Eh bien! tout cela, c’était la faute à Mrs Evangélina Scorbitt! Si elle ne l’eût pas dérangé, peut-être n’aurait-il pas reçu le contrecoup de la décharge électrique! Peut-être le tonnerre ne lui aurait-il pas joué un de ces tours pendables, qui suffisent à compromettre toute une existence de bons et honnêtes calculs!
Quelle secousse reçut la malheureuse femme, lorsque J.- T. Maston dut lui dire dans quelles circonstances s’était produite l’erreur!… Oui!… elle était la cause de ce désastre!… C’était par elle que J.-T. Maston se voyait déshonoré pour les longues années qui lui restaient à vivre, car on mourait généralement centenaire dans la vénérable association du Gun-club!
Et, après cet entretien, J.-T. Maston avait fui l’hôtel de New-Park.

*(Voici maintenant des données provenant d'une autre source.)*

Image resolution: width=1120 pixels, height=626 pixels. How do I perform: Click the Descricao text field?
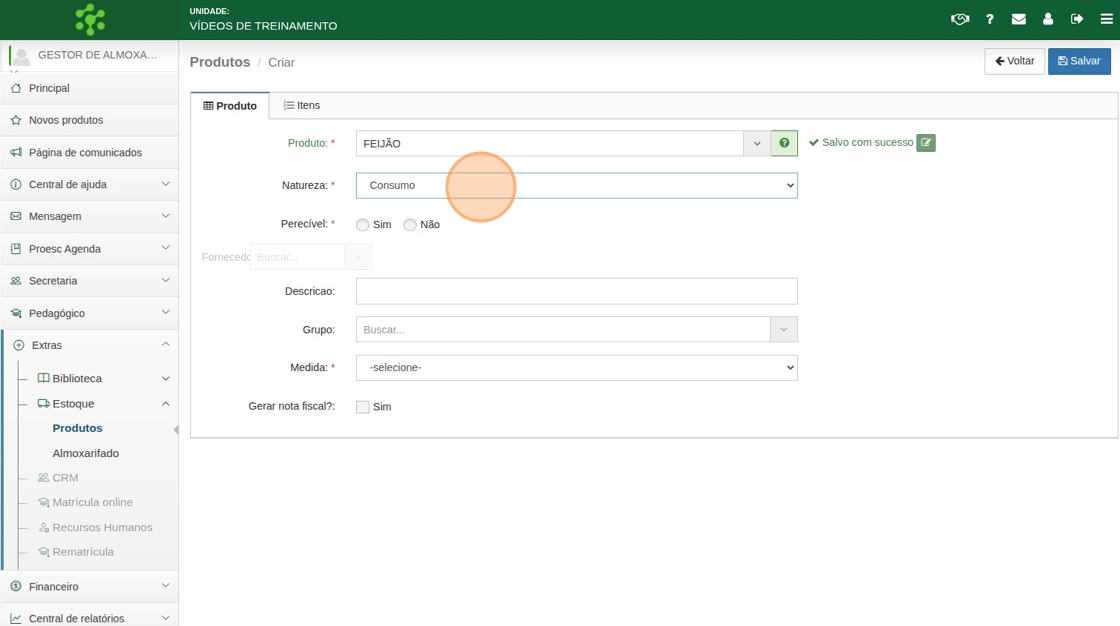(577, 291)
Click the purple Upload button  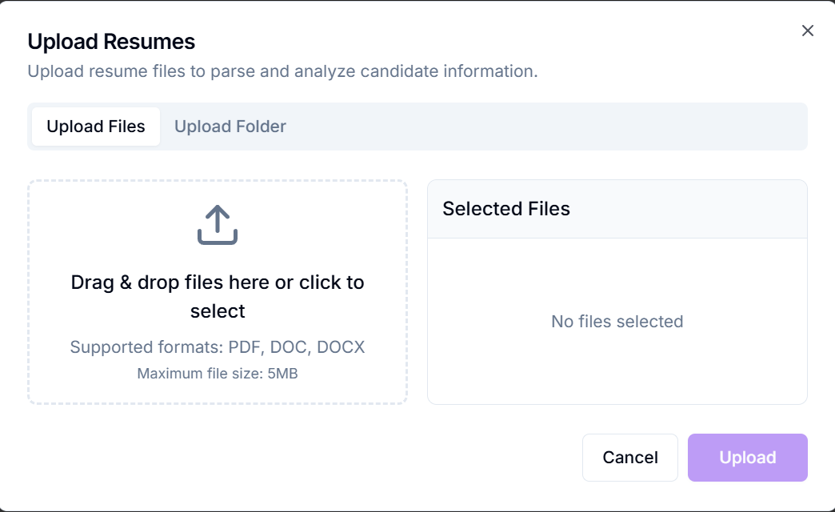[x=747, y=458]
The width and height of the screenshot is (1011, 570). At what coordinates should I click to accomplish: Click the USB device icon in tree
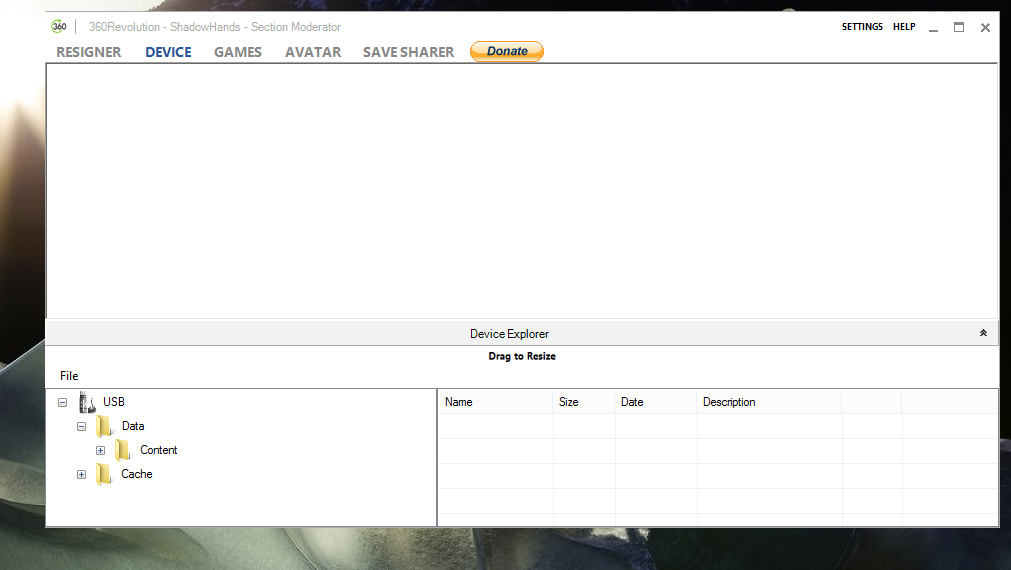pos(88,402)
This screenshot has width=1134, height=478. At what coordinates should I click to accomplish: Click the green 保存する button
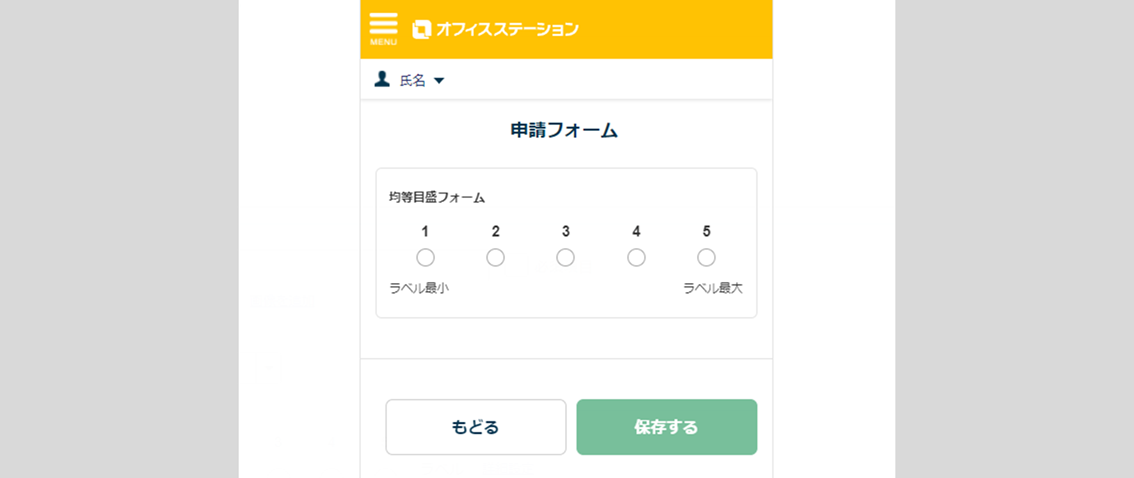pos(666,427)
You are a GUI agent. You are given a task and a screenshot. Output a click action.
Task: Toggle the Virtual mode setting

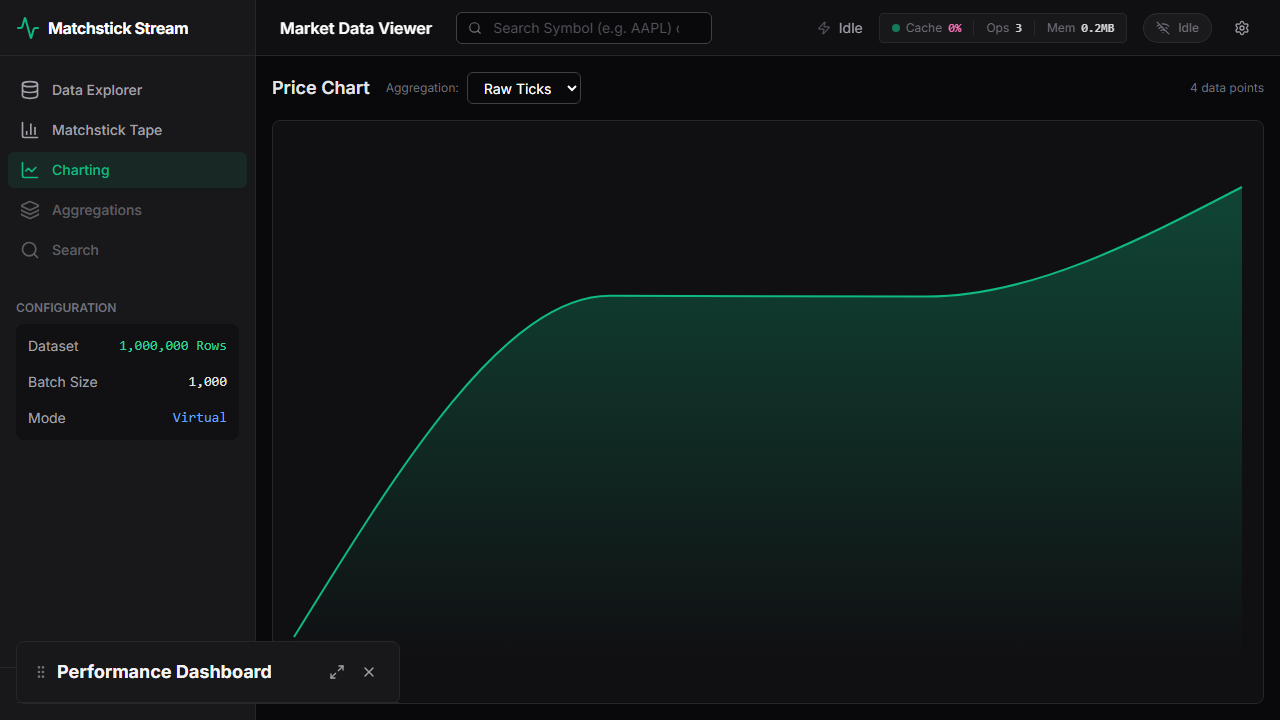199,418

Il était rentré à Balistic-Cottage. Il arpentait son cabinet de travail, se répétant :
« Maintenant je ne suis plus bon à rien en ce monde!…

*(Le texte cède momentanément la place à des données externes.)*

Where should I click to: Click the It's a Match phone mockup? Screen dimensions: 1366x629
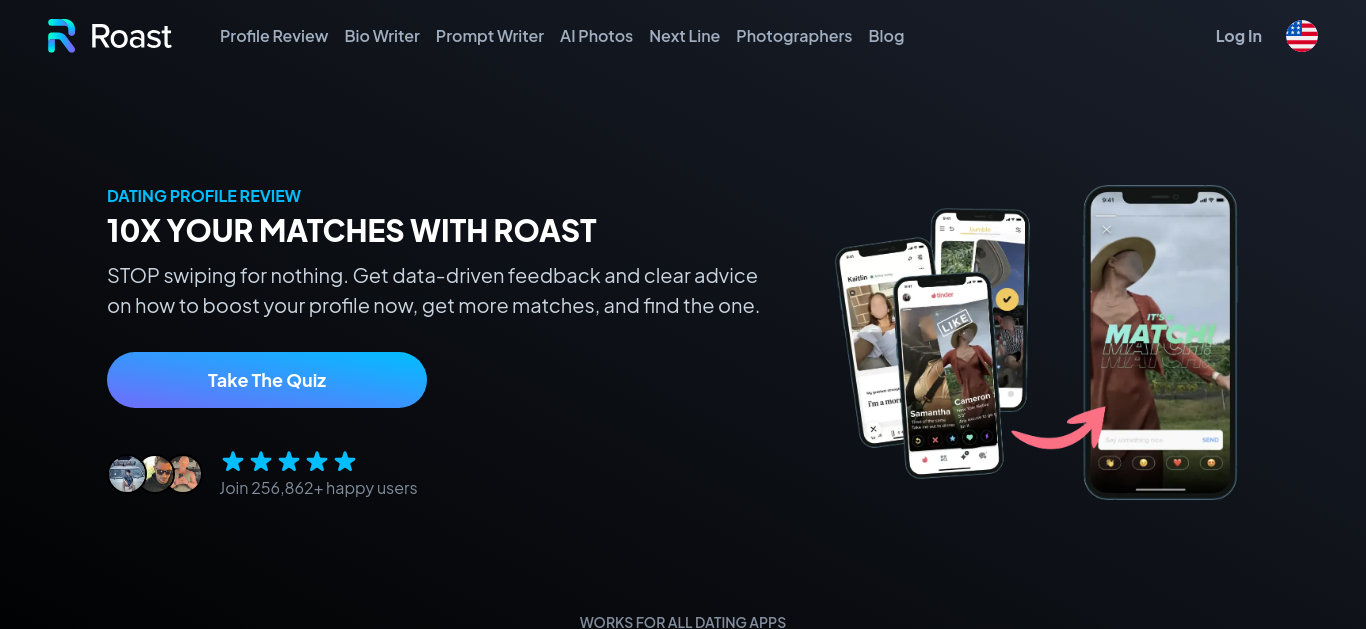click(1160, 342)
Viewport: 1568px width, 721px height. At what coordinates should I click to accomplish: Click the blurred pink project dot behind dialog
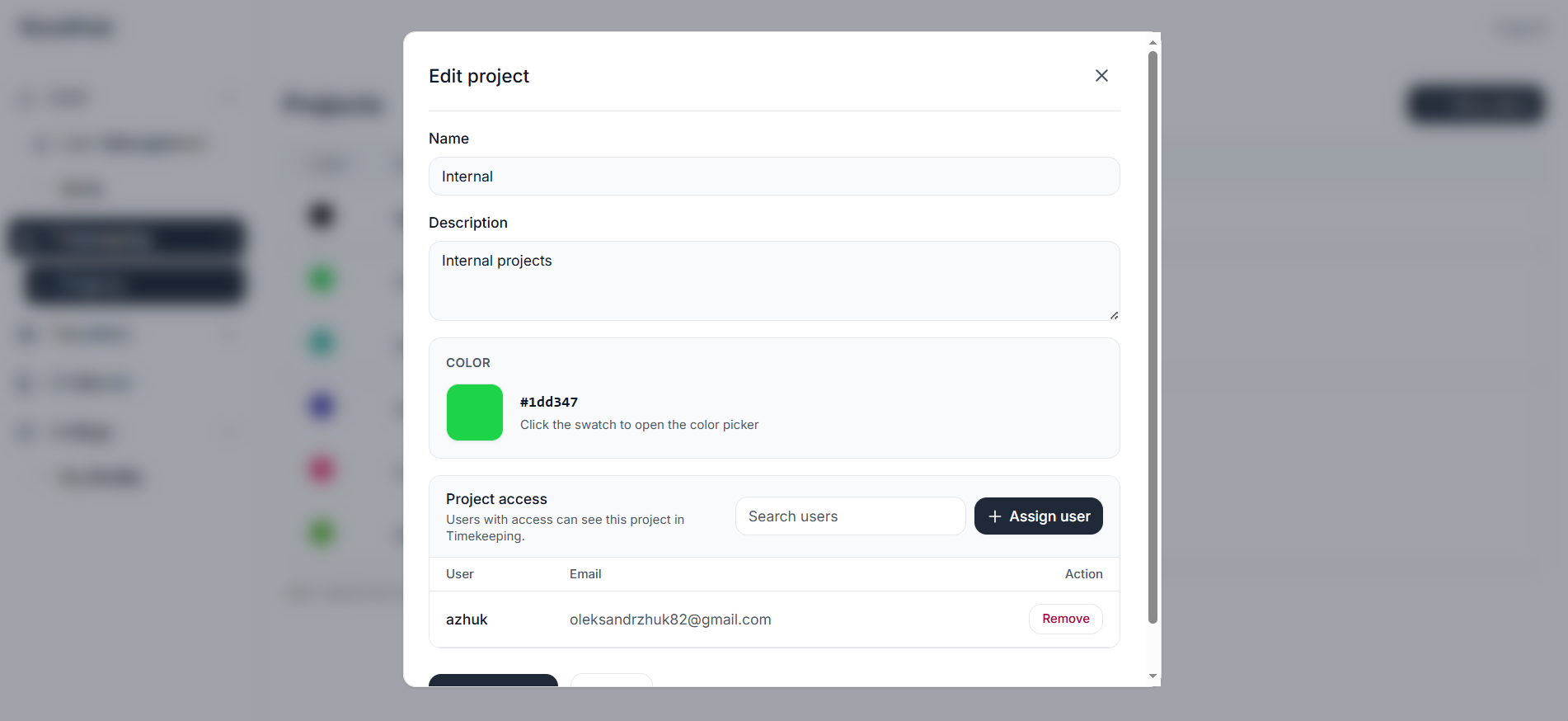pos(322,469)
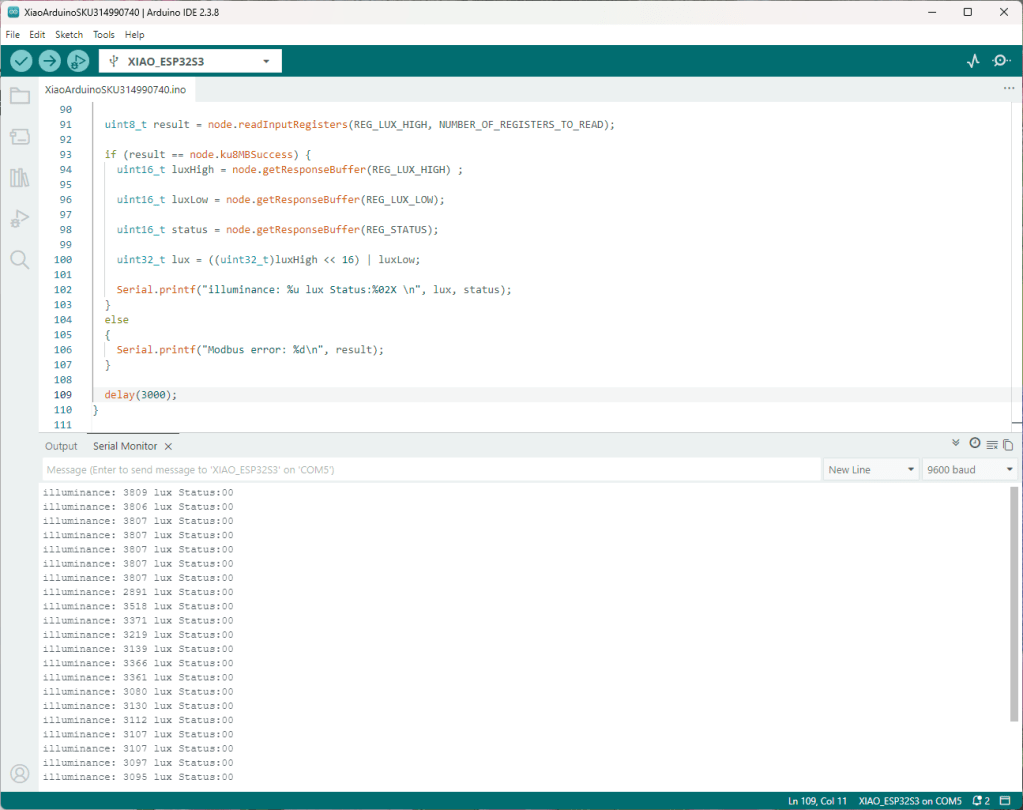Close the Serial Monitor tab

point(168,446)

— Pas même à vous marier?… » dit une voix que l’émotion rendait déchirante.
C’était Mrs Evangélina Scorbitt. Éplorée, éperdue, elle avait suivi J.-T. Maston…
« Cher Maston!… dit-elle.
— Eh bien! oui!… Mais à une condition… c’est que je ne ferai plus jamais de mathématiques!
— Ami, je les ai en horreur! » répondit l’excellente veuve.
Et le secrétaire du Gun-Club fit de Mrs Evangélina Scorbitt Mrs J.-T. Maston.